Dendropsophus frosti
- Conservation status: Least Concern (IUCN 3.1)

Scientific classification
- Kingdom: Animalia
- Phylum: Chordata
- Class: Amphibia
- Order: Anura
- Family: Hylidae
- Genus: Dendropsophus
- Species: D. frosti
- Binomial name: Dendropsophus frosti Motta, Castroviejo-Fisher, Venegas, Orrico, and Padial, 2012

= Dendropsophus frosti =

- Authority: Motta, Castroviejo-Fisher, Venegas, Orrico, and Padial, 2012
- Conservation status: LC

Species of amphibian

Dendropsophus frosti, the acre tree frog, is a frog in the family Hylidae. It is endemic to in South America. Scientists have seen it at two sites, one in Colombia and one in Peru.

The adult male frog measures 21.1 to 23.0 mm long in snout-vent length and the adult female frog 25.9 to 28.8 mm.
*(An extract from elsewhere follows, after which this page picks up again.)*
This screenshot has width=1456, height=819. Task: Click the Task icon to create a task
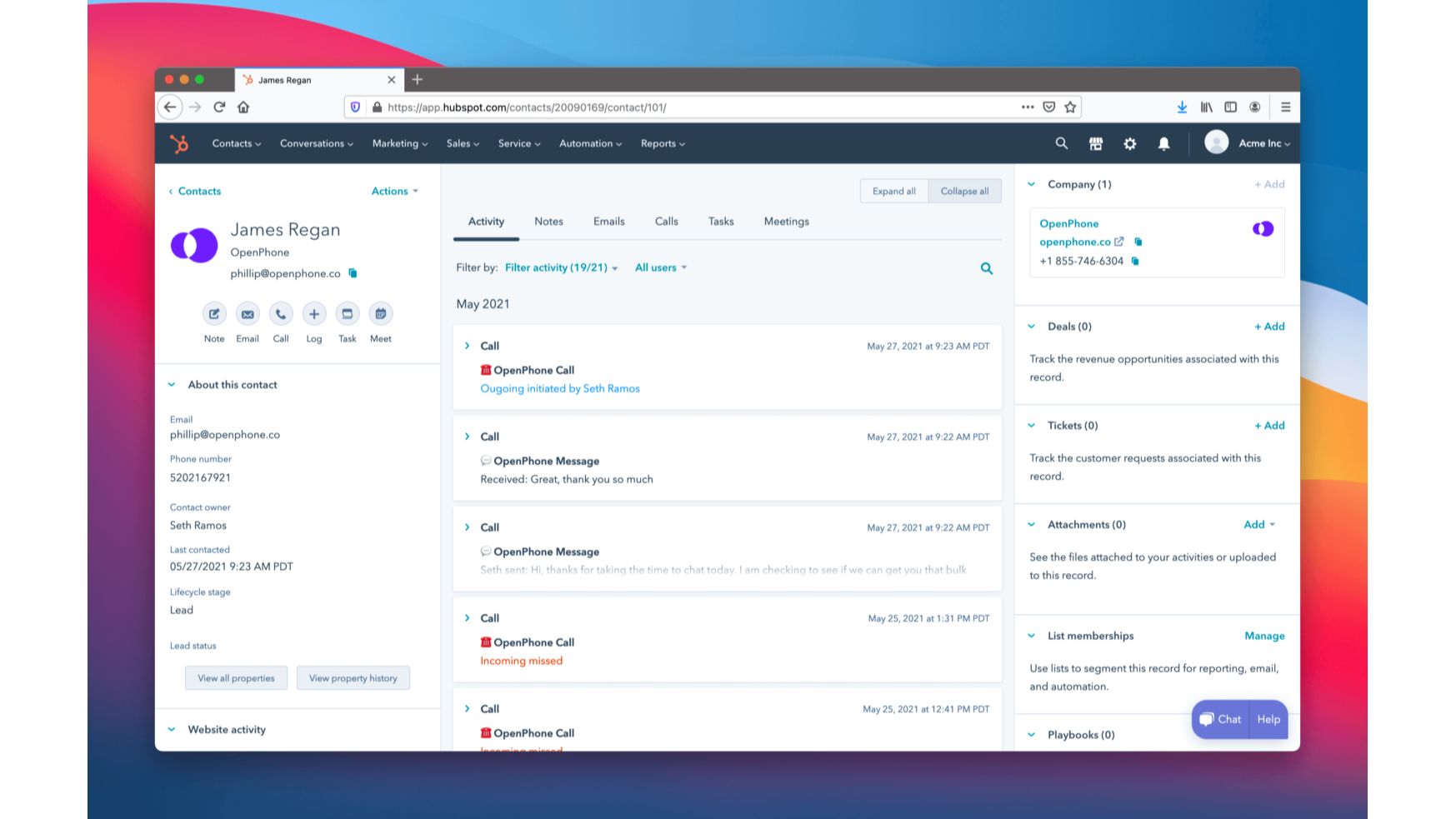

It has large eyes and vomerine teeth in its jaw. During the day, this frog is light brown in color on the dorsum with darker coloration on the sides and groin. Its belly is yellow or white. At night, the male frog is yellow and the female frog is brown.

The female frog lays eggs on firm surfaces, such as the sides of tree trunks.

This species is named after herpetologist Darrel Frost.